--- Records shown ---

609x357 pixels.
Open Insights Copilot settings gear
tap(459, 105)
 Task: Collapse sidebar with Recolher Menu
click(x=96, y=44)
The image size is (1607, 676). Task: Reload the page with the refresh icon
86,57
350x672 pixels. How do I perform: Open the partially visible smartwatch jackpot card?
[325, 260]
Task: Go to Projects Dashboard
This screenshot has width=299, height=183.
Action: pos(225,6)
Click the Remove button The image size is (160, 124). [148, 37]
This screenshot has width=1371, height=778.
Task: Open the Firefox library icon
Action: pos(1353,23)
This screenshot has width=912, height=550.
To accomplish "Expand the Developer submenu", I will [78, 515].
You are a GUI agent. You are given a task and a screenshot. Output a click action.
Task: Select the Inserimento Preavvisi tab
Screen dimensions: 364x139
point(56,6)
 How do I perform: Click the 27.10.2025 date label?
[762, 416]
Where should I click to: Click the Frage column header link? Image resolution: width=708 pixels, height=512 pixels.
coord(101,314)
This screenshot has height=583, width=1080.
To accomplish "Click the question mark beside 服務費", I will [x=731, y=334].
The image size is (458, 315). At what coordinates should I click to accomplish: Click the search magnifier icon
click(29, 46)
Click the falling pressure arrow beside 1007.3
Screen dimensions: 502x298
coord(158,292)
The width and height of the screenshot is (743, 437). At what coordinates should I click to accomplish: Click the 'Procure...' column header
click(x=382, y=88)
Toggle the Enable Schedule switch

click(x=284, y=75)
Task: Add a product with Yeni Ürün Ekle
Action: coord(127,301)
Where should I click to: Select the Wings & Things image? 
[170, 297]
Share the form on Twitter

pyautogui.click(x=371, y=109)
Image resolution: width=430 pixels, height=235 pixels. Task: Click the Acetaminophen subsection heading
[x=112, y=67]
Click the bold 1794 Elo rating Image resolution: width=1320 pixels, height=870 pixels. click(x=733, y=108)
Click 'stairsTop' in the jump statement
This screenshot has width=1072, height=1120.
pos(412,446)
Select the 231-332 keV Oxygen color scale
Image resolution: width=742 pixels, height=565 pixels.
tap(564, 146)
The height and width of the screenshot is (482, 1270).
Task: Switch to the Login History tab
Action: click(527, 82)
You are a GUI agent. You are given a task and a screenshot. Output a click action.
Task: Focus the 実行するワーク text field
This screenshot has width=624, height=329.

---

**To do:** Repeat back the data above, exact to the last character.

**Exercise answer:**
609x357 pixels.
Open Insights Copilot settings gear
tap(459, 105)
 Task: Collapse sidebar with Recolher Menu
click(x=96, y=44)
The image size is (1607, 676). Task: Reload the page with the refresh icon
86,57
350x672 pixels. How do I perform: Open the partially visible smartwatch jackpot card?
[325, 260]
Task: Go to Projects Dashboard
This screenshot has width=299, height=183.
Action: pos(225,6)
Click the Remove button The image size is (160, 124). [148, 37]
This screenshot has width=1371, height=778.
Task: Open the Firefox library icon
Action: pos(1353,23)
This screenshot has width=912, height=550.
To accomplish "Expand the Developer submenu", I will [78, 515].
You are a GUI agent. You are given a task and a screenshot. Output a click action.
Task: Select the Inserimento Preavvisi tab
Screen dimensions: 364x139
point(56,6)
 How do I perform: Click the 27.10.2025 date label?
[762, 416]
Where should I click to: Click the Frage column header link? Image resolution: width=708 pixels, height=512 pixels.
coord(101,314)
This screenshot has height=583, width=1080.
To accomplish "Click the question mark beside 服務費", I will [x=731, y=334].
The image size is (458, 315). At what coordinates should I click to accomplish: Click the search magnifier icon
click(29, 46)
Click the falling pressure arrow beside 1007.3
Screen dimensions: 502x298
coord(158,292)
The width and height of the screenshot is (743, 437). At what coordinates should I click to accomplish: Click the 'Procure...' column header
click(x=382, y=88)
Toggle the Enable Schedule switch

click(x=284, y=75)
Task: Add a product with Yeni Ürün Ekle
Action: coord(127,301)
Where should I click to: Select the Wings & Things image? 
[170, 297]
Share the form on Twitter

pyautogui.click(x=371, y=109)
Image resolution: width=430 pixels, height=235 pixels. Task: Click the Acetaminophen subsection heading
[x=112, y=67]
Click the bold 1794 Elo rating Image resolution: width=1320 pixels, height=870 pixels. click(x=733, y=108)
Click 'stairsTop' in the jump statement
This screenshot has width=1072, height=1120.
pos(412,446)
Select the 231-332 keV Oxygen color scale
Image resolution: width=742 pixels, height=565 pixels.
tap(564, 146)
The height and width of the screenshot is (482, 1270).
Task: Switch to the Login History tab
Action: click(527, 82)
You are a GUI agent. You are given a task and a screenshot. Output a click action.
Task: Focus the 実行するワーク text field
This screenshot has width=624, height=329.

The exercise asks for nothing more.